This thermal compression or thermal pressurization process melts or partially melts the polymer in the composite fiber web, improves adhesion to the current collector, and increases the specific surface area and density per unit volume after heat treatment. It is possible to have an improved unique structure, thereby obtaining a positive electrode active material layer having a high C-rate density. The metal oxide nanoparticles not subjected to the thermal compression process fall off the current collector after the heat treatment, and it is impossible to evaluate the battery characteristics.

Subsequently, the thermocompression-bonded or pressurized composite fiber web is heat-treated to remove the polymer from the composite fiber web to form a porous cathode active material layer including metal oxide nanoparticles.

For example, when the polymer is decomposed and removed by heat treatment at 400 ° C. for 30 minutes in air after the thermocompression or thermopressing treatment, a metal oxide nanofiber network (hereinafter referred to as “web”) is obtained. The heat treatment temperature and time after thermal compression are determined in consideration of the crystallization and firing temperatures of the metal oxides used. Heat treatment may be performed in a temperature range of 400 ~ 800 ℃ depending on the type of metal oxide precursor. In addition, the cycle characteristics may be improved by obtaining a metal oxide nanofiber web having an amorphous structure through a low temperature heat treatment process.

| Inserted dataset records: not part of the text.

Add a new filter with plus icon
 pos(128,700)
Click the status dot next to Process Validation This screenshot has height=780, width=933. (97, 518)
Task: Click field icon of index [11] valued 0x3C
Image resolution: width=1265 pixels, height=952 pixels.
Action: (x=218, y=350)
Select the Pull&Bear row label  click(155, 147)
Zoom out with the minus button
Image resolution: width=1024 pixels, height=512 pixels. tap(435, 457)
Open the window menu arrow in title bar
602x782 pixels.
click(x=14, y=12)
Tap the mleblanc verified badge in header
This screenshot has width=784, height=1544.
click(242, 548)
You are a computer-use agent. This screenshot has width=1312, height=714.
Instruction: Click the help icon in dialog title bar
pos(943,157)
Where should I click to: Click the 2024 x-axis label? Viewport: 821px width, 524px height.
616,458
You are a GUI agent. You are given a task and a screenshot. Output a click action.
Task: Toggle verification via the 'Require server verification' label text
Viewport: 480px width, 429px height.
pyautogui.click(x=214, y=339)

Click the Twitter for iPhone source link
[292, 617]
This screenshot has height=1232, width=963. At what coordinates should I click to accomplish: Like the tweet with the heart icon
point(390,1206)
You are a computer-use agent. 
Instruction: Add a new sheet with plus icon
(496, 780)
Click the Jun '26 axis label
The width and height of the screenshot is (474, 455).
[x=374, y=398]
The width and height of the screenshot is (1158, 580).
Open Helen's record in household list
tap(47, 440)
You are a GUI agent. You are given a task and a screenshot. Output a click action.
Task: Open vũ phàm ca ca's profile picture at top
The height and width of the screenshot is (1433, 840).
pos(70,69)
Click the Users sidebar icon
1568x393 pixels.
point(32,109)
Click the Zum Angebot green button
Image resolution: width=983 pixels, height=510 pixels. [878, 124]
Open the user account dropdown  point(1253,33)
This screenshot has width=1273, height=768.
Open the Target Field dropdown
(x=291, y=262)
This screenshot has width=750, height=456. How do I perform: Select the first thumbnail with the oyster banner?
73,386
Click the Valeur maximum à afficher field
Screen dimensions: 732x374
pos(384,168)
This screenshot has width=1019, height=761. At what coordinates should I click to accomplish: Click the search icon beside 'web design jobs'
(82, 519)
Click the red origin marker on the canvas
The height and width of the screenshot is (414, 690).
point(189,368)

Hereinafter, the present invention will be described in detail with reference to examples, but these examples are only presented to more clearly understand the present invention, and are not intended to limit the scope of the present invention. It will be determined within the scope of the technical spirit of the claims.

Example 1 Preparation of Vanadium Oxide Nanofiber Networks by Thermocompression and Post-Heat Treatment of Vanadium Oxide Precursor-Polyvinylacetate Composite Fiber Web Layer

1.5 g of polyvinylacetate (Mw: 500,000) was added to 15 ml of dimethylformamide (DMF) and dissolved in the polymer solution for about one day. Then, 3 g of vanadium acetylacetonate was added and stirred. At this time, 1 ml of acetic acid and 0.003 g of Cetyltrimethyl ammonium bromide (CTAB) were added in a small amount for smooth spinning.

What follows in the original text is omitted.